# What you have to do
What you return should be the lines from the first line of the records below through the line holding "Given: Open the three-dot more options menu", unchanged.

(Saved data entries)

+-------+

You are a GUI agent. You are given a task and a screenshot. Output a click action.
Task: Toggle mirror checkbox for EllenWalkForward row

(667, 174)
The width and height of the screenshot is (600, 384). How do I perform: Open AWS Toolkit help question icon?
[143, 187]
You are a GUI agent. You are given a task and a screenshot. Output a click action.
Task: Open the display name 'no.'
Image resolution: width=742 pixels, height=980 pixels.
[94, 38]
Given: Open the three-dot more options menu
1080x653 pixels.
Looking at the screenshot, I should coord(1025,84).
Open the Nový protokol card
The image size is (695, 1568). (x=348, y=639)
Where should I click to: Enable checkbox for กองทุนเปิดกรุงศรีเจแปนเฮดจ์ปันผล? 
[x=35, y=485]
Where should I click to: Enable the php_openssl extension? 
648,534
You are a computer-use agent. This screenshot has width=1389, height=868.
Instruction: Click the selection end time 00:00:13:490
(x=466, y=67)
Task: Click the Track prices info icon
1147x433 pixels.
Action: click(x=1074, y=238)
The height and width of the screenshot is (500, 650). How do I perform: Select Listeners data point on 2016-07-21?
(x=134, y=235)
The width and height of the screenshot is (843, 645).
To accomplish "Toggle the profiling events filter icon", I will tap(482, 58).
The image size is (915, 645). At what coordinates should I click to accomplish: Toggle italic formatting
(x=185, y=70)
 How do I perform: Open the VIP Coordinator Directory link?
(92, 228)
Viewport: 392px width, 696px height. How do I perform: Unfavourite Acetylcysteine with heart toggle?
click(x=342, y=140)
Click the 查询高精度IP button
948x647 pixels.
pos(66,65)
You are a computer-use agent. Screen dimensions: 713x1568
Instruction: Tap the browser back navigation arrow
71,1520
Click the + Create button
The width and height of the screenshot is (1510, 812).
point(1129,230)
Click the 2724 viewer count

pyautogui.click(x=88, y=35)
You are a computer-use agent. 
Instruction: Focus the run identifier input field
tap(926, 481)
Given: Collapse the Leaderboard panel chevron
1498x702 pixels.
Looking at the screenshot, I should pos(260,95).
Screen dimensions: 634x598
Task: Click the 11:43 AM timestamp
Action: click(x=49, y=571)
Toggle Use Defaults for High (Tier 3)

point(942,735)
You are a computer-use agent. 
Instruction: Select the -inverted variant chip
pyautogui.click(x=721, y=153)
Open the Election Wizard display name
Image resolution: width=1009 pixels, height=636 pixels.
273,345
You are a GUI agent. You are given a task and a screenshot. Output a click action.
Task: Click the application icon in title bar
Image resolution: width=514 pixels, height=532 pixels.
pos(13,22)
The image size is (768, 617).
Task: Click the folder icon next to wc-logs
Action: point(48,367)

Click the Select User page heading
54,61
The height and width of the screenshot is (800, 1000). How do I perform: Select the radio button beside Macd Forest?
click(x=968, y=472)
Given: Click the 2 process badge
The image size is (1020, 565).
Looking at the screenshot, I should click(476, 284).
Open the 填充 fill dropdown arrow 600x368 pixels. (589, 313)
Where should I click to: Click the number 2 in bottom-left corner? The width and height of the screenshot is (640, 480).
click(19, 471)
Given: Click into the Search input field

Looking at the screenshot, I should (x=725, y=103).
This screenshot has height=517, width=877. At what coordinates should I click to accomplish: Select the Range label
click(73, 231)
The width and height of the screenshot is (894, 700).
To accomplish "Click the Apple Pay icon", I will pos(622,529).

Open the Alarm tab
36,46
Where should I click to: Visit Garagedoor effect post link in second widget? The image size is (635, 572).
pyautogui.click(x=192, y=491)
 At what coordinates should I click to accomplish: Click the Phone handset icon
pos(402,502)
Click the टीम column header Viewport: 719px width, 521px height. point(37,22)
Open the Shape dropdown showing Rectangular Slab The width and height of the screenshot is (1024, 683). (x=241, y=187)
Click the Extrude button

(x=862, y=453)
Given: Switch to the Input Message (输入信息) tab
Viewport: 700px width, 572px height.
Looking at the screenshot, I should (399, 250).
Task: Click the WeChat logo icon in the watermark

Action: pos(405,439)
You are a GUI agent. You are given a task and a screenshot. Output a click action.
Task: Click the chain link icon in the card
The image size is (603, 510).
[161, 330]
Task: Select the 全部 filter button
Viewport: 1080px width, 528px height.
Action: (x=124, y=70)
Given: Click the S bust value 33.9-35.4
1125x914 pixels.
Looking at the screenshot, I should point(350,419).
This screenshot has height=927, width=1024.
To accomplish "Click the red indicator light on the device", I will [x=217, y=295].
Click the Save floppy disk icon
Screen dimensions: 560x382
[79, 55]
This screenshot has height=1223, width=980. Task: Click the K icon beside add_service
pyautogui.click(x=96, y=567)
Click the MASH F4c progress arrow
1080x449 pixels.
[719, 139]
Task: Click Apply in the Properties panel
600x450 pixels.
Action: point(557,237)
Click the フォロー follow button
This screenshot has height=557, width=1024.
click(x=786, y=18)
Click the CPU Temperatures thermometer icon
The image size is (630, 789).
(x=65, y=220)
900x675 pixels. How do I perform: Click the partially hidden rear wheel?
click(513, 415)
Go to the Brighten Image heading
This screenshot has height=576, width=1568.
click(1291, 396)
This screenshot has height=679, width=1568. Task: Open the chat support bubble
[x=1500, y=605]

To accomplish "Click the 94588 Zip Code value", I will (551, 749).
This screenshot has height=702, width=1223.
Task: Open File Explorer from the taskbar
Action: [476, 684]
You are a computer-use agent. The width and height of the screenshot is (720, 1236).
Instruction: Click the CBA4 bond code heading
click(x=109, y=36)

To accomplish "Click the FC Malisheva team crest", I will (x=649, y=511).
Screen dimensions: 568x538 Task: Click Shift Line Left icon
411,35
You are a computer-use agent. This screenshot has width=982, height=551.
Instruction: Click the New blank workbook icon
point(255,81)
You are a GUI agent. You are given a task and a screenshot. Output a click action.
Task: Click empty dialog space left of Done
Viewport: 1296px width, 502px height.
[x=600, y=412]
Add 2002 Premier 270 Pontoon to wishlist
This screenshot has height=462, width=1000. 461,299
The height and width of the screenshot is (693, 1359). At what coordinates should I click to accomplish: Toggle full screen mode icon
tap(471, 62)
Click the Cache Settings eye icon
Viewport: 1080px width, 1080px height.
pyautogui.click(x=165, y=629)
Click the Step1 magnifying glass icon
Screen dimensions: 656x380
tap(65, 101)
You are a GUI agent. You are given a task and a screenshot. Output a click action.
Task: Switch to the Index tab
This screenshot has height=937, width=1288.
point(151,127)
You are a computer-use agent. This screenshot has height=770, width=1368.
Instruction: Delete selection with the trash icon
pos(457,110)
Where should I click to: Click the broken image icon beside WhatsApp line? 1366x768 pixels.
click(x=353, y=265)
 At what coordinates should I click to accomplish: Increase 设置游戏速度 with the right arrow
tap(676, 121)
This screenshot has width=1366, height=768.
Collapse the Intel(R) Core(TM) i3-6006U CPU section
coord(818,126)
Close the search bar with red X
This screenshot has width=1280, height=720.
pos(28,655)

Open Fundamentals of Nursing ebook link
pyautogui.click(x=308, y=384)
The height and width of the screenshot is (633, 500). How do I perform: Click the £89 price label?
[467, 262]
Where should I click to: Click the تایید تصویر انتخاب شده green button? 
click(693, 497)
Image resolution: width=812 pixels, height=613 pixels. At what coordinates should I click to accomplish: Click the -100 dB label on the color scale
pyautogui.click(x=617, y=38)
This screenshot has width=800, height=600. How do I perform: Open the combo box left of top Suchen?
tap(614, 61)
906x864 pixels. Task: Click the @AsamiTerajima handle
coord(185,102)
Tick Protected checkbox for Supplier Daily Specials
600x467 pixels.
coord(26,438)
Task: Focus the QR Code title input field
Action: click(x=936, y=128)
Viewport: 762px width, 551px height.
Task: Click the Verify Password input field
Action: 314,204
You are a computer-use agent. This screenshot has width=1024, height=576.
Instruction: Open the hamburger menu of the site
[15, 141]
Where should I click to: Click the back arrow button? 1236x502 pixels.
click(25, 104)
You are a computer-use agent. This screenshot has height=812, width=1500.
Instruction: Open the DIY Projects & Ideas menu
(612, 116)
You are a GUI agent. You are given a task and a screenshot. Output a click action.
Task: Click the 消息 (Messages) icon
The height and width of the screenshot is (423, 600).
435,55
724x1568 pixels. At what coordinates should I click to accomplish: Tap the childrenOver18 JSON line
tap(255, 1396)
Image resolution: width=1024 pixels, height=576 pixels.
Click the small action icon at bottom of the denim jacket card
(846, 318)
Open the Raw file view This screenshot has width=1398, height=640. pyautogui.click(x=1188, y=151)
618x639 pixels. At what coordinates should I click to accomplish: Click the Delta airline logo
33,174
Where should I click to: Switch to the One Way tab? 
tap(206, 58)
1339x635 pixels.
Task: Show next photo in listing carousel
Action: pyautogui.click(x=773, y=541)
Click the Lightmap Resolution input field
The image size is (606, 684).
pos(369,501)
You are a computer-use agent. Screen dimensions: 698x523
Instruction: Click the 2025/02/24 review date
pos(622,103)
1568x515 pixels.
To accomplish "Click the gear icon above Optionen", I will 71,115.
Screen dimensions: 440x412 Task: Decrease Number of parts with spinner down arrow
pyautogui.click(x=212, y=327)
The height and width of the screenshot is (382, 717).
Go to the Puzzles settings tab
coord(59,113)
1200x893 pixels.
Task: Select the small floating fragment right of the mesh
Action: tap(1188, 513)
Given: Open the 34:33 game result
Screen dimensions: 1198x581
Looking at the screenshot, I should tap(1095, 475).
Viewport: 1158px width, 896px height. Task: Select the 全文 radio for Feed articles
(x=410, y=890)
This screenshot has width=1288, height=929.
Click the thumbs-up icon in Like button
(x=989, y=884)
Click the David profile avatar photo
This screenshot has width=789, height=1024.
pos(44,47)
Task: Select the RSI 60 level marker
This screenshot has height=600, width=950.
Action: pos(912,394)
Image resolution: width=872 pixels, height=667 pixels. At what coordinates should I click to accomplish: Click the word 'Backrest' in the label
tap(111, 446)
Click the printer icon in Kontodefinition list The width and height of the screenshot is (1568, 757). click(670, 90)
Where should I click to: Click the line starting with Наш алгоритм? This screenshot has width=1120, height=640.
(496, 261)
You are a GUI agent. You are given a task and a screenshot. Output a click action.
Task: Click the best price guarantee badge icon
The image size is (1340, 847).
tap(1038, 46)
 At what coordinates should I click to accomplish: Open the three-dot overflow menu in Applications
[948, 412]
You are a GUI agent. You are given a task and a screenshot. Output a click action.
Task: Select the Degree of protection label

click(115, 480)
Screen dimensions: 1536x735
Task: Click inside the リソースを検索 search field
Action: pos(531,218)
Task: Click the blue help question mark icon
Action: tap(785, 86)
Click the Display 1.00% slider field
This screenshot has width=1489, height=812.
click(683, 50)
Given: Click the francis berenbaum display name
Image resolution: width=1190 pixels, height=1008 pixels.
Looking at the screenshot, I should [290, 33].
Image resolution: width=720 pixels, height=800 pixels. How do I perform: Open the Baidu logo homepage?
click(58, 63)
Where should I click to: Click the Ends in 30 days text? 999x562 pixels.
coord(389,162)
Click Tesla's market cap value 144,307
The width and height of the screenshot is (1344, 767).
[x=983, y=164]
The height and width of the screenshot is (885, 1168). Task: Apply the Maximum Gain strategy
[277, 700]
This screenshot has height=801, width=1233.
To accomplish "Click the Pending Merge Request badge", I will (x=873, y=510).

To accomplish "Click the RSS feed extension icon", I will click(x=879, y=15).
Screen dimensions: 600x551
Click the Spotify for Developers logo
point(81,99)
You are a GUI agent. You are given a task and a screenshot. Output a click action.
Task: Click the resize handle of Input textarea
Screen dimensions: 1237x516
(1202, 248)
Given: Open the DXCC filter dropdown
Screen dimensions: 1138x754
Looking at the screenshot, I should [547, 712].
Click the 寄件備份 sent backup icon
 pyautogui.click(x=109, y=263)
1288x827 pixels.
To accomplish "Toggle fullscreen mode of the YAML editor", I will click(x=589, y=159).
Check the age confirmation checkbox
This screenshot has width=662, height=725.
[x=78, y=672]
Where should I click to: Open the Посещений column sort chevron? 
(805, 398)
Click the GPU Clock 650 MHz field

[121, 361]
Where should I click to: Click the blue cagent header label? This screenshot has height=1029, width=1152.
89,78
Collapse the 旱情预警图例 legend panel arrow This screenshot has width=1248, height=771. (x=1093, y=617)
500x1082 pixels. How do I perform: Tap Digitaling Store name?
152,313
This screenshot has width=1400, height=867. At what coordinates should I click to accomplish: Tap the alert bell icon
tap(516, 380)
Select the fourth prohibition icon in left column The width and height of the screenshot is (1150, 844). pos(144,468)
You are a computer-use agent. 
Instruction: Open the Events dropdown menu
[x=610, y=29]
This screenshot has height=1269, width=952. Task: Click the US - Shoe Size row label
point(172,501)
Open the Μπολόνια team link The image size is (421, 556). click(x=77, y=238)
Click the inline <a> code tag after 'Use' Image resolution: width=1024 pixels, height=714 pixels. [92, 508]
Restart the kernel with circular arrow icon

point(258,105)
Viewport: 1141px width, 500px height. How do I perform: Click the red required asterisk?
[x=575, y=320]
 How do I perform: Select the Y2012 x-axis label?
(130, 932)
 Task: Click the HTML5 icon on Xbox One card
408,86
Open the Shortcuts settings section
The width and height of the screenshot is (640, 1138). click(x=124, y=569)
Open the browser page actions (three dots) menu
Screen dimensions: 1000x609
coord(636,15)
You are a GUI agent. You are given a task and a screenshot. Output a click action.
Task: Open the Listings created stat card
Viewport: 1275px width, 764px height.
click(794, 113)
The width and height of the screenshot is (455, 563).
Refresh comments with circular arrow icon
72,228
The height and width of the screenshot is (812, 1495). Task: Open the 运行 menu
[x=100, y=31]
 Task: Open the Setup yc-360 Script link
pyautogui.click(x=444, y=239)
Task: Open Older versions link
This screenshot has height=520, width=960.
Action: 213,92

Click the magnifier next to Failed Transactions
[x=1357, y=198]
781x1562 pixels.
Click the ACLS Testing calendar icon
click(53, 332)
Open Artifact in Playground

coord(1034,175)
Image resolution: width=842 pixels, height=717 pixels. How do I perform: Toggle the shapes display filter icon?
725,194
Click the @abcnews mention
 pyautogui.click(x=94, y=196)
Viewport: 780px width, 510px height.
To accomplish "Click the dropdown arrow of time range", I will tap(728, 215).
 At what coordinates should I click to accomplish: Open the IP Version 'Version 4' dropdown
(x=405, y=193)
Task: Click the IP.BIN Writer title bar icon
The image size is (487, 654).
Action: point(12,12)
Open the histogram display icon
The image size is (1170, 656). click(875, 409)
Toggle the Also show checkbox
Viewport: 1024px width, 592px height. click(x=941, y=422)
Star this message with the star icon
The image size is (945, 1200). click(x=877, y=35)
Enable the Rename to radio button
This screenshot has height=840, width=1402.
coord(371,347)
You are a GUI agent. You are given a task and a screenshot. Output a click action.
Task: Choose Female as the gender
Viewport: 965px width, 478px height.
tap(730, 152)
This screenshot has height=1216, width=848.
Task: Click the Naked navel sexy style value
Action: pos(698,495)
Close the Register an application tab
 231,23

+-------+

# Result of this task
You are a GUI agent. You are given a task and a screenshot. Output a click action.
Task: Toggle mirror checkbox for EllenWalkForward row

(667, 174)
The width and height of the screenshot is (600, 384). How do I perform: Open AWS Toolkit help question icon?
[143, 187]
You are a GUI agent. You are given a task and a screenshot. Output a click action.
Task: Open the display name 'no.'
Image resolution: width=742 pixels, height=980 pixels.
[94, 38]
Given: Open the three-dot more options menu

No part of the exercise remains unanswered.